# Start of Source extract

It is emphasized that the establishment of this power is a duty imposed on the Muslim
community who need someone to solve these two groups of issues for them. Through that person
Allah guards the people against tyranny, chaos and evil, and meets their interests. In the Sunni
Islamic tradition, as said in the fatwa, there is a unanimous opinion that the establishment of the
power of the caliph (Islamic ruler) is obligatory. However, eventually in Islamic political and
legal thought there is an explanatory conception of the Caliphate as the administration of the
Muslim community by a ruler who ensures the triumph of the religion, meets the requirements of
the Prophet’s Sunnah, administrates justice in respect of the oppressed, and safeguards the rights
of all. Such responsibilities are imposed on those Muslims who are able to cope with them. The
absence of this power casts the community into chaos when no right can be guarded and nobody
restrains people from malice. In this situation servants of God are governed by moral decay and
corruption and they start acting against one another. In order to prevent total chaos, an Islamic
governor is required and the community of all Muslims must obey him.
The fatwa contains a synopsis of the history of the evolution of the Caliphate. It is
marked, particularly, that Muslims remain committed to the idea of the Caliphate even in the
Middle Ages and other periods of weakness including the epoch of the formation of states such
as sultanates and emirates. Many of those quasi-states recognized the governance of the caliph.
However, some of those states were actually independent. For a while they retained some
religious liaison with the Caliphate but later in some states even those formal relations with the
caliph were cut. As a result, certain states appeared having absolutely nothing to do with the
caliph and were called emirates or even independent caliphates. They actually edged out the
Caliphate in its main role including the execution of all its religious and political functions. In
spite of this superficial resemblance, as Ibn Khaldun noted, according to their form those states
represented monarchies and due to that withdrew from the principles of the authentic Caliphate
depicted in Islamic legal thought. The major difference was that their power was already
grounded not on the religion but on the military force and the clan system.
The formal abolishment of the Caliphate in 1924 and formation of many new states
with their constitutions and legal systems instead, led to a situation compared with the period of
the Middle Ages both in a political sense and in the nature of their power. According to Sharia
any of those states could be considered an emirate subordination to which is the duty of citizens
since the power does not impose anything sinful from the standpoints of Islam.
8
The Department of Fatwas emphasizes that the aim of the Imamate (Islamic state
power) is actually the execution of everything that includes the duties and responsibilities of the
head of a modern state. Moreover, those functions are very similar to the authorities of the rulers
of the numerous previous emirates, sultanates and even some caliphates separated from the
initial Caliphate.

# End of Source extract
# Start of Listing

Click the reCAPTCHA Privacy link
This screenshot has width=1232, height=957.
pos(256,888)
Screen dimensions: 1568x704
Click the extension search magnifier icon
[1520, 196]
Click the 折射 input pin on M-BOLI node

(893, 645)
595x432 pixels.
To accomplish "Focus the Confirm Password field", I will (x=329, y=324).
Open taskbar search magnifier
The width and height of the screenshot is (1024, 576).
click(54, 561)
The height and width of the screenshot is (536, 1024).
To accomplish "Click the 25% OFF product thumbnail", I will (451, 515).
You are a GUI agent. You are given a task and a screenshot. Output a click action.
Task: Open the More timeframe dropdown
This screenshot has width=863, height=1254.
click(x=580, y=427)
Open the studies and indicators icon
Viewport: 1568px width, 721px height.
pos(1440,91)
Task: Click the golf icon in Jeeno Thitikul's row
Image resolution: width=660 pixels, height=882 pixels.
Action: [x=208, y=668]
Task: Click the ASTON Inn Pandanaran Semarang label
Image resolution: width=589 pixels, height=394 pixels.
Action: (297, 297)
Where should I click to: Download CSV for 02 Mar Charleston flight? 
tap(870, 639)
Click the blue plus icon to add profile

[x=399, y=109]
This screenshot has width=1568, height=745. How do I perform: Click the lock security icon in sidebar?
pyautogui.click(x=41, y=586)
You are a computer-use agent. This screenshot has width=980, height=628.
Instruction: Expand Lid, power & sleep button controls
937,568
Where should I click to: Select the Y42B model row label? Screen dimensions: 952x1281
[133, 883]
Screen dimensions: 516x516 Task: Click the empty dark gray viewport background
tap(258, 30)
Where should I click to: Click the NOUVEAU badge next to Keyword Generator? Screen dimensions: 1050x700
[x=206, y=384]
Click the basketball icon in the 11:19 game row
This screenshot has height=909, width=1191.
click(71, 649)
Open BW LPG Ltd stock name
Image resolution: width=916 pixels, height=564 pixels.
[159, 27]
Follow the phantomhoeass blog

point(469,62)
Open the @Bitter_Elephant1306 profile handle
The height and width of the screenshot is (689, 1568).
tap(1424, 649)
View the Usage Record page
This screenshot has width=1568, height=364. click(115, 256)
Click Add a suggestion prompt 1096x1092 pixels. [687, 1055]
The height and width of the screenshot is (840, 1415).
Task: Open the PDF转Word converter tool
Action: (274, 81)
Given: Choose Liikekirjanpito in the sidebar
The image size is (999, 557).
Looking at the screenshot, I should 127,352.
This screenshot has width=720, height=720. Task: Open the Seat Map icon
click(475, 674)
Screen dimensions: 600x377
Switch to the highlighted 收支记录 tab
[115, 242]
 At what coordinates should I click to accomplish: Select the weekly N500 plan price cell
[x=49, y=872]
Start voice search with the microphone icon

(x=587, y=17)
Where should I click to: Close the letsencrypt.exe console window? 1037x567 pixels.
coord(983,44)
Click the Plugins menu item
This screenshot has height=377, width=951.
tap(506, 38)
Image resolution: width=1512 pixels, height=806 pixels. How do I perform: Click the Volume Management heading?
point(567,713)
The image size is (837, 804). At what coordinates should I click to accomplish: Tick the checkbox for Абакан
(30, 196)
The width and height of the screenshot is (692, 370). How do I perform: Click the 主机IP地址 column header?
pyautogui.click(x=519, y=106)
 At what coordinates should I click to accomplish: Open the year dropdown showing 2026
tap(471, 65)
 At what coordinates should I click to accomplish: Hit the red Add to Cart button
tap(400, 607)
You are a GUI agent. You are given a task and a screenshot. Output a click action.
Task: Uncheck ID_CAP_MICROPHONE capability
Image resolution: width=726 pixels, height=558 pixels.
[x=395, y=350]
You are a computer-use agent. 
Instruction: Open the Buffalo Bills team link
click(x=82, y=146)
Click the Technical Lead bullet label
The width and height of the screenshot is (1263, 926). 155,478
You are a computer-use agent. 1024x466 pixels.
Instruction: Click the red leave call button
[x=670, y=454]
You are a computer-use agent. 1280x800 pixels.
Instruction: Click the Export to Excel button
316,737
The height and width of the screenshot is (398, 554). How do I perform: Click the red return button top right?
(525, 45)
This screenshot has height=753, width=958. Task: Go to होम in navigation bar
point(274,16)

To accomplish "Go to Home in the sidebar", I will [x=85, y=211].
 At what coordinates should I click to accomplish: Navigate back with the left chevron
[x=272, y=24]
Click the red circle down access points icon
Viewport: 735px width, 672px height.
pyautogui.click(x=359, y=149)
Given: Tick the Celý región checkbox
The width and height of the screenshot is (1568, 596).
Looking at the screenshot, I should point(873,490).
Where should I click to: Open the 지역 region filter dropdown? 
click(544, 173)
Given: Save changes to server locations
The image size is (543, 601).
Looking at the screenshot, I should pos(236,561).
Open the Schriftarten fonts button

# End of Listing

Prompt 1 | In the passage on the Caliphate, in what year was the Caliphate formally abolished?
Prompt 2 | Continue the passage on the Caliphate, picking up right after its final sentence.

Written response 1 | 1924

Written response 2 |
As a matter of principle, according to Sharia it is better when the rulers of different
regions act under the supreme authority of one head—the caliph. But if the Caliphate in this
sense is impossible, it does not deny the necessity and legitimacy of rulers of different existing
states. The heads of the modern Islamic states do act as such leaders. To deny this will lead to a
situation when people will lose their leader and chaos will reign in the state, which brings the
country to total decay. This would contradict the purposes of the Law-Giver (i.e. Allah). In that
case damage, corruption and harm will prevail over the goals and values which Islam aims to
protect from encroachment and which include the support and preservation of the religion, life,
sense, honour, dignity and property.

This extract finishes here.